Gezeigter Textauszug:
::::::::::
Donauwalzer zur Begrüßung
Exakt um 6.59 Uhr MEZ hebt Sojus-TM 13 von der Rampe ab. Der Start geht problemlos vor sich. Achteinhalb Stunden nach dem Start bringt Viehböcks Frau im Krankenhaus Wiener Neustadt ein gesundes Mädchen zur Welt - Viehböck selbst ist bereits Tausende Kilometer über der Erde. Am 4. Oktober dockt die Rakete an der Raumstation an. Viehböck steigt mit seinem Team unter den Klängen des Donauwalzers als Begrüßungsmelodie in die Raumstation um. 15 wissenschaftliche Experimente aus Österreich werden bis zum Ende der Mission durchgeführt.
::::::::::
Vorliegende Auflistung:

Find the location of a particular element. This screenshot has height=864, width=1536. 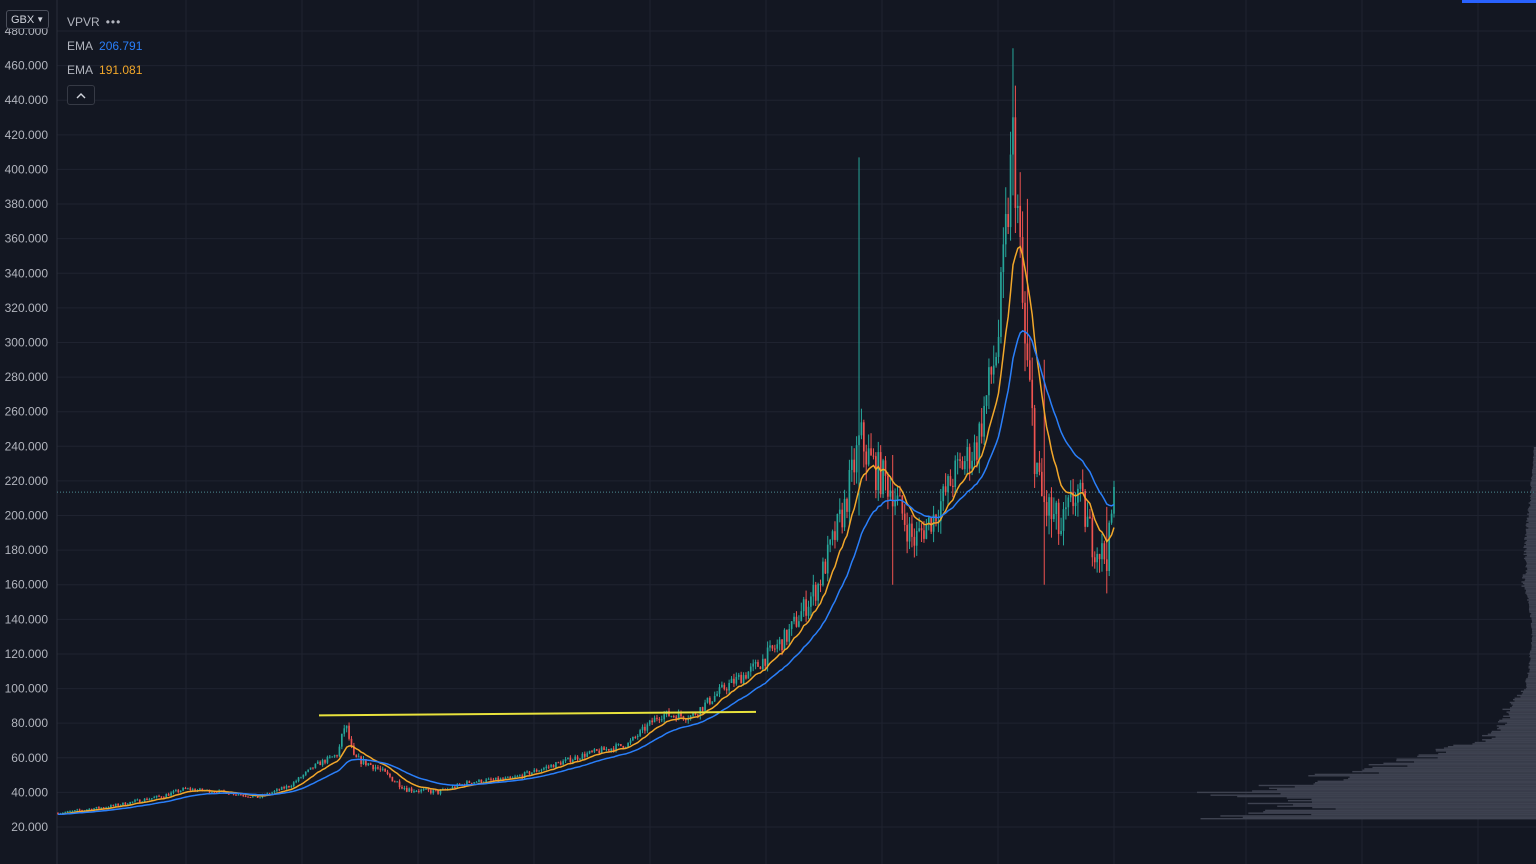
::::::::::
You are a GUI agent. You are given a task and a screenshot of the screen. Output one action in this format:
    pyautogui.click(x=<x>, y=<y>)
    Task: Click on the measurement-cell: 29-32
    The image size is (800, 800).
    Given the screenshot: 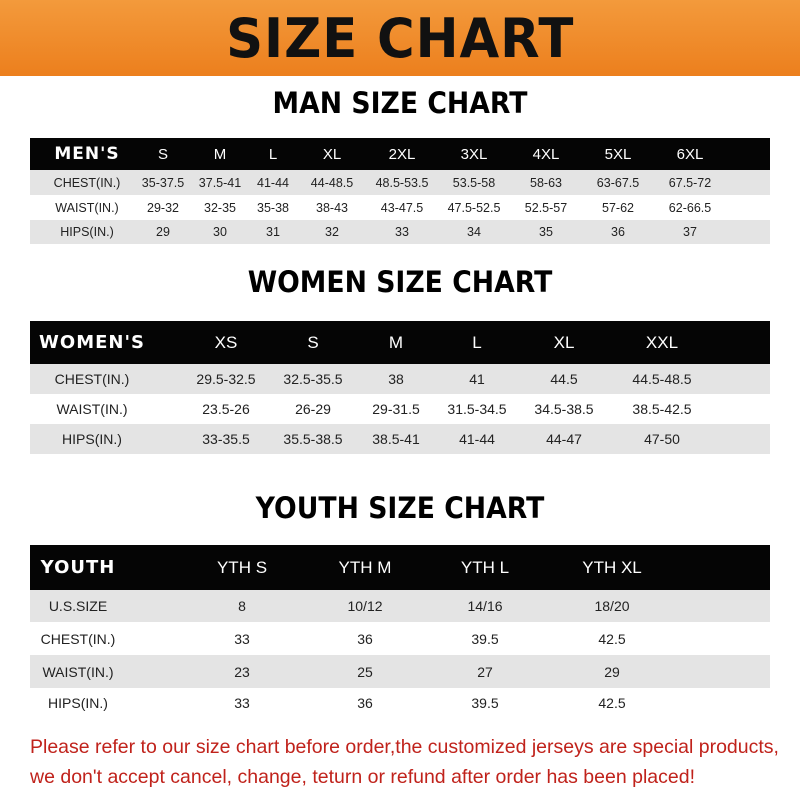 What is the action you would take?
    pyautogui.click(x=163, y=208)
::::::::::
Anweisungen:
(1) Schreiben Sie aus dem Textauszug über den Sojus-Start den Abschnitt ab, der mit „Donauwalzer zur Begrüßung“ beginnt und bis einschließlich „der Mission durchgeführt.“ reicht.
(2) Nennen Sie alle Zahlen, die im Textauszug über den Sojus-Start in Ziffern geschrieben sind.
Die Auflistung spielt hierfür keine Rolle.

Ergebnisse je Aufgabe:
(1)
Donauwalzer zur Begrüßung
Exakt um 6.59 Uhr MEZ hebt Sojus-TM 13 von der Rampe ab. Der Start geht problemlos vor sich. Achteinhalb Stunden nach dem Start bringt Viehböcks Frau im Krankenhaus Wiener Neustadt ein gesundes Mädchen zur Welt - Viehböck selbst ist bereits Tausende Kilometer über der Erde. Am 4. Oktober dockt die Rakete an der Raumstation an. Viehböck steigt mit seinem Team unter den Klängen des Donauwalzers als Begrüßungsmelodie in die Raumstation um. 15 wissenschaftliche Experimente aus Österreich werden bis zum Ende der Mission durchgeführt.

(2) 6.59, 13, 4., 15